Le salon des auteurs suscite des réflexions   publié le 30/09/2013


Le salon des auteurs suscite des réflexions

Une grande première dans l’histoire de la littérature malgache, le salon des auteurs s’est tenu le 5 juillet dernier à la Bibliothèque nationale à Anosy.

C'est à travers les mots, entre les mots, qu'on voit et qu'on entend.
Gilles Deleuze

Cet événement a eu lieu grâce à l’initiative de la Synergie Nationale des Auteurs, Editeurs et Libraires de Madagascar (SYNAEL). Lors de ce premier Salon des auteurs, Elia Ravelomanantsoa - ministre de la Culture et du Patrimoine, a rappelé que l’Accord de Florence est désormais signé par l’Etat malgache. La politique culturelle des livres est également déjà adoptée au niveau du gouvernement. Il ne reste plus que l’application des textes.

Mais qu’entend-on par Accord de Florence ?

Elaboré en 1950 par l’Unesco, l’Accord de Florence est essentiellement destiné à faciliter l’importation d’objets de caractère éducatif, scientifique ou culturel. Cet Accord permet de réduire les obstacles en matière de tarifs, de taxes, de devises et d’échanges que rencontre la libre circulation de ces objets, permettant ainsi aux organisations et aux individus de les obtenir à l’étranger avec moins de difficulté et à meilleur prix.

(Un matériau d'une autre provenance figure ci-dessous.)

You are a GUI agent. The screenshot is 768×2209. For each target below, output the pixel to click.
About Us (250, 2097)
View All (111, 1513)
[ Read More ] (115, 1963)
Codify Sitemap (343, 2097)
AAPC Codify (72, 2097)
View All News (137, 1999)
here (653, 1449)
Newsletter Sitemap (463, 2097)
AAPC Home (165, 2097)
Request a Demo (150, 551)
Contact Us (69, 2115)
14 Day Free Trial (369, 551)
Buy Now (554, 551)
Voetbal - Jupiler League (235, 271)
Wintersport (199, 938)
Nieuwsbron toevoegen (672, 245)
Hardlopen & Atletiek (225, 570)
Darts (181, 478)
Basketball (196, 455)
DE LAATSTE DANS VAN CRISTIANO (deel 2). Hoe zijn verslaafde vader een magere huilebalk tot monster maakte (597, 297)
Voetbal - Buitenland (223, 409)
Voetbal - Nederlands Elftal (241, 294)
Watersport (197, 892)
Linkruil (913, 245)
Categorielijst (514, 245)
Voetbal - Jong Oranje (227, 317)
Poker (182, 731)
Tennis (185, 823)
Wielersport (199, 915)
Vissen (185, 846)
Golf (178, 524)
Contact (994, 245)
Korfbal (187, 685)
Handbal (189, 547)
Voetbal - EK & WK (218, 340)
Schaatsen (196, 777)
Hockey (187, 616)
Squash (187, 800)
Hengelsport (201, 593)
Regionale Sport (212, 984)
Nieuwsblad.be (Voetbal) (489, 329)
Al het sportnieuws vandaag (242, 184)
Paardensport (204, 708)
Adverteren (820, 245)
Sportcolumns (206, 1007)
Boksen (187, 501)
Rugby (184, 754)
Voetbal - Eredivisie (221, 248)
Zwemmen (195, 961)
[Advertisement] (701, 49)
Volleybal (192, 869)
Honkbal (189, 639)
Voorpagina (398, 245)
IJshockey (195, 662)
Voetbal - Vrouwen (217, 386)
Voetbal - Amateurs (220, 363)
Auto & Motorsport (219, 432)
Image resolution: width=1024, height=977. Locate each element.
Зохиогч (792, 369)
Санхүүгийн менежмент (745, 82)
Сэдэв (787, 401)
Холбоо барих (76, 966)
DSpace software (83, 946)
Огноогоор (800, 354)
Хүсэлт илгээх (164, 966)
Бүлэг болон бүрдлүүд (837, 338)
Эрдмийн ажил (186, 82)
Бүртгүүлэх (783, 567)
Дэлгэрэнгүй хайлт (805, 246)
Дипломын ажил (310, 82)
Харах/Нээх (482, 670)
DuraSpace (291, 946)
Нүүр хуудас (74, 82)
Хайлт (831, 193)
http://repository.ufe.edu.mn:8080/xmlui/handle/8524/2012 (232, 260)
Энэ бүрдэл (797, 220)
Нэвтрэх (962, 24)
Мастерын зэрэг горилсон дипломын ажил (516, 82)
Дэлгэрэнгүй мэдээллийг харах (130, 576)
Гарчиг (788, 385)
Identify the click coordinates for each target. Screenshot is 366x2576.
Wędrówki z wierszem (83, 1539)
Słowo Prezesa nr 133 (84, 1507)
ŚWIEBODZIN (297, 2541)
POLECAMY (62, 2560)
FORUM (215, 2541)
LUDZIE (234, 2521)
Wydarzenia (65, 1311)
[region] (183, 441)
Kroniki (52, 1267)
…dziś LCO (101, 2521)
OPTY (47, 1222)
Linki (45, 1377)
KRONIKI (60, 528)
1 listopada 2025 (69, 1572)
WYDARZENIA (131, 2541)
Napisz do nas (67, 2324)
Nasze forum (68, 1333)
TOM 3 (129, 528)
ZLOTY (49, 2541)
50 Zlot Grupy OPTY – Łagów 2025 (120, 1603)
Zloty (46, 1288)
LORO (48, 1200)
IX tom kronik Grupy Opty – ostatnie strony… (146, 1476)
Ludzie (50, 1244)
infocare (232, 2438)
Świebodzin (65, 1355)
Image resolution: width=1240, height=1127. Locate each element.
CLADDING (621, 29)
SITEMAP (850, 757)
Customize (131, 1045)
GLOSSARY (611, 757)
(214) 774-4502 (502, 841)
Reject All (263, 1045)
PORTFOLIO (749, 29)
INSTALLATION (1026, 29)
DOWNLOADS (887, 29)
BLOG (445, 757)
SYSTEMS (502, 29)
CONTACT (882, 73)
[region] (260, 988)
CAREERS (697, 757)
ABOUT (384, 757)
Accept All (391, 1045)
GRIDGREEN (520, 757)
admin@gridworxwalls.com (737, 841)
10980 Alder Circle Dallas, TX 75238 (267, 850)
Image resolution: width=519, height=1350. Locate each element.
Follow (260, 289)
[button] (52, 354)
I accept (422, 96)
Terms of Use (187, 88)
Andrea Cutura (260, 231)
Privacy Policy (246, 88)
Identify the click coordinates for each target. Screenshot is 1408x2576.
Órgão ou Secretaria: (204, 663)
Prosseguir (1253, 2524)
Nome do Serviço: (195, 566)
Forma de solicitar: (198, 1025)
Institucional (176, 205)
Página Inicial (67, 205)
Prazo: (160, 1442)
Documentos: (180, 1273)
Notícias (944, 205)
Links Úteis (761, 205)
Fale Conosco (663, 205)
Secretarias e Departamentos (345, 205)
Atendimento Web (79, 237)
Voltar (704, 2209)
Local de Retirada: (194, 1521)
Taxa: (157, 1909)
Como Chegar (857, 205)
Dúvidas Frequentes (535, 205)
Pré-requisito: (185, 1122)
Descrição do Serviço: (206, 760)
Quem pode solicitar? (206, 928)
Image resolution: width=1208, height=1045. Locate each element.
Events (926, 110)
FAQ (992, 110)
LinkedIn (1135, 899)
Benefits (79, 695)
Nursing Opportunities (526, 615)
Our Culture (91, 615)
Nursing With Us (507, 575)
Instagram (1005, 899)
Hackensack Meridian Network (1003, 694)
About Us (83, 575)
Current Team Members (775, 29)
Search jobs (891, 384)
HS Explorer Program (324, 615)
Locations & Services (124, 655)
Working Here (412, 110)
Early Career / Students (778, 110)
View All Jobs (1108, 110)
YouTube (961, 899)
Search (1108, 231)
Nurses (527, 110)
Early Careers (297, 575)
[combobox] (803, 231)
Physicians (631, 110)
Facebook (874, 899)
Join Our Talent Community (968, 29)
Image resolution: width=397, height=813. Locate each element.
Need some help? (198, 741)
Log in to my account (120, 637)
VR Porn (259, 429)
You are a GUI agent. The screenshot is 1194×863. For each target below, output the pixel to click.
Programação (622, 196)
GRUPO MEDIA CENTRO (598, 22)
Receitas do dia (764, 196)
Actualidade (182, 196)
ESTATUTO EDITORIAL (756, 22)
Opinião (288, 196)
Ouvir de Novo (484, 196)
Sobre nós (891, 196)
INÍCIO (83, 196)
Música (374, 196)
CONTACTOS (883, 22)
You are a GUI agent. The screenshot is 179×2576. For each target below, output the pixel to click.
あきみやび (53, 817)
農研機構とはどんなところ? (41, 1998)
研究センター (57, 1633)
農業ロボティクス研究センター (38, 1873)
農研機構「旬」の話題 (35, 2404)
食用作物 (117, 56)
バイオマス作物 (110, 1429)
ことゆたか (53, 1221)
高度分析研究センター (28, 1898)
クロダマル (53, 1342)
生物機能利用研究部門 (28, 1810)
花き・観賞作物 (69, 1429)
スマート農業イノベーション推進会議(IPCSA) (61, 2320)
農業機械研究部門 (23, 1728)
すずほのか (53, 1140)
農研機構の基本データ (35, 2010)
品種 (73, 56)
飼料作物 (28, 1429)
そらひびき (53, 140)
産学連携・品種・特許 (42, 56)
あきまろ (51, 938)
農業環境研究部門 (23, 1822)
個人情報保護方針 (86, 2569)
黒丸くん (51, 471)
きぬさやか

Plus infos sur : - Accord de Florence - Guide pour l'application de l’Accord de Florence
A télécharger en version PDF

Madagascar a finalement décidé de ratifier l’Accord de Florence en 2012. Il lui a fallu près d’une soixantaine d’années pour signer officiellement cet Accord. L’adhésion de Madagascar à ce protocole devrait donc permettre aux Malgaches d’accéder plus facilement et à moindre frais à l’éducation, à la science, à la technologie et à la culture par le biais des supports papiers (livres, journaux, périodiques...).

Cet Accord de Florence permettra aux différents acteurs de la promotion de la lecture et des livres de développer librement la filière parce que les textes stipulent que toute importation d’objets destinés à promouvoir la lecture et les livres devront être exemptés d’impôts, stipule Richard Raveloson Andriamihaja, président de la SYNAEL, la structure initiatrice du salon.

L’Etat a certes rempli son devoir, mais nous, auteurs-éditeurs et libraires, sommes encore loin d’y parvenir parce que cela nécessite beaucoup de détermination et une importante organisation, ajoute-t-il. Le premier Salon du livre a également été marqué par trois conférences-débats autour du livre : Ny boky loharanom-pandrosoana ou le livre comme source de développement, Ny boky teknika sy ny boky fanabeazana ou les livres techniques et les livres d’éducation et  Ny boky momba ny kolontsaina ou les livres sur la culture.

Contrairement aux idées reçues, le sujet intéresse les jeunes au plus haut point. Car dans la salle, la majorité des visiteurs a une moyenne d'âge de la vingtaine. La jeunesse malgache s'intéresse aux livres. La participation active des jeunes aux débats témoignent de cet intérêt réel. Une affluence à la hauteur des attentes, un public jeune, attentionné aux débats et friands de rencontres. [Extrait : www.lexpressmada.com]

Nous ne comptons pas en rester là, quitte à trouver un bon nombre de sponsors pour organiser le deuxième salon des auteurs, affirme Michèle Rakotoson, écrivain de renom.

A Madagascar, il y avait une vraie tradition du livre dans les années 1930. Aujourd’hui, cette filière reste bloquée dans une certaine léthargie. Trouver des stratégies pragmatiques pour développer la littérature malgache se trouve au cœur des préoccupations des acteurs de la filière. De mon point de vue, une formation en maquettisme, marketing et un atelier d’écriture seraient indispensables pour développer la filière. Certes, la détermination est un fait mais il nous faut aussi avoir les moyens (qualité des œuvres, sources financières…) pour parvenir à nos fins, ajoute-t-elle.